Newly elected Lok Sabha speaker Om Birla said on Wednesday that he would not allow a repeat of the chanting of religious slogans or the heckling that greeted some Opposition MPs when they were being sworn in on Tuesday.
The pro tem speaker, Virendra Kumar, did the right thing by expunging the calls from treasury benches that confronted MPs including United Progressive Alliance chairperson Sonia Gandhi, All India Majlis-e-Ittehad-ul-Muslimeen leader Asaduddin Owaisi and Trinamool Congress MPs, Birla said in an interview with HT.
Some Trinamool MPs responded with chants of their own in response to the slogans from the treasury benches.
“I don’t think Parliament is the place for sloganeering, for showing placards, or for coming to the well. There is a road for that where they can go and demonstrate. Whatever people want to say here, whatever allegations they have, however they want to attack the government they can, but they can’t come to the gallery and do all this,’’ Birla said after his unanimous election as speaker of the 17th Lok Sabha.
Asked if he could hold out an assurance that such heckling would never take place again, the 56-year-old speaker conceded he couldn’t. “I don’t know if it will happen again but we will try to run Parliament by the rules,’’ he said, adding, “Jai Shri Ram slogans, Jai Bharat, Vande Mataram, I said this was an old issue. During a debate, it is different. Every time, there are different circumstances. What are the circumstances is decided by the person sitting in the speaker’s chair.”

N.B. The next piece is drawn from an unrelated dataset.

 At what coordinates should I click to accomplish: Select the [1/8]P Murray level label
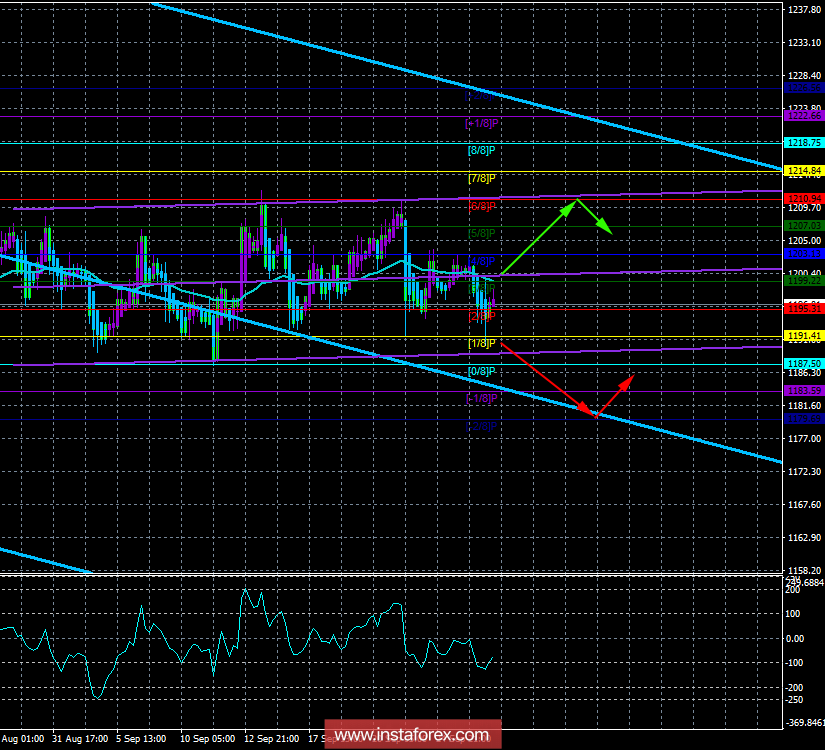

The sloganeering was mentioned by the Congress leader in the Lok Sabha, Adhir Ranjan Chowdhury, in his welcome address to the speaker on Wednesday. “I don’t think this is in the spirit of multi-party democracy,’’ he said. Responding to that remark, the new speaker said: “I am very clear on this. Parliament is a temple of democracy. This temple always functions by parliamentary rules. I have requested all parties that we should maintain the decorum of this place as much as we can. We are the largest democracy in the world, everyone looks up to us. In the same way, our parliamentary procedures should also set an example across the world.’’
Birla, a two-term MP from Kota in Rajasthan, was a surprise pick for the speaker’s post by the Bharatiya Janata Party-led National Democratic Alliance. He was elected unanimously after the Opposition decided not to field a candidate of its own.
“All parties have reposed faith in me, so it will be my duty to keep their faith.” Birla said. “Everyone has the right to express themselves, the government has to be more responsible since they have such a large majority. They should answer all questions. I have seen government always accepts demands of a debate when asked for it.’’
Will he be strict in dealing with antagonism from all quarters? “I don’t want to be strict. I want that all of us speak our mind but be bound by rules,’’ Birla said.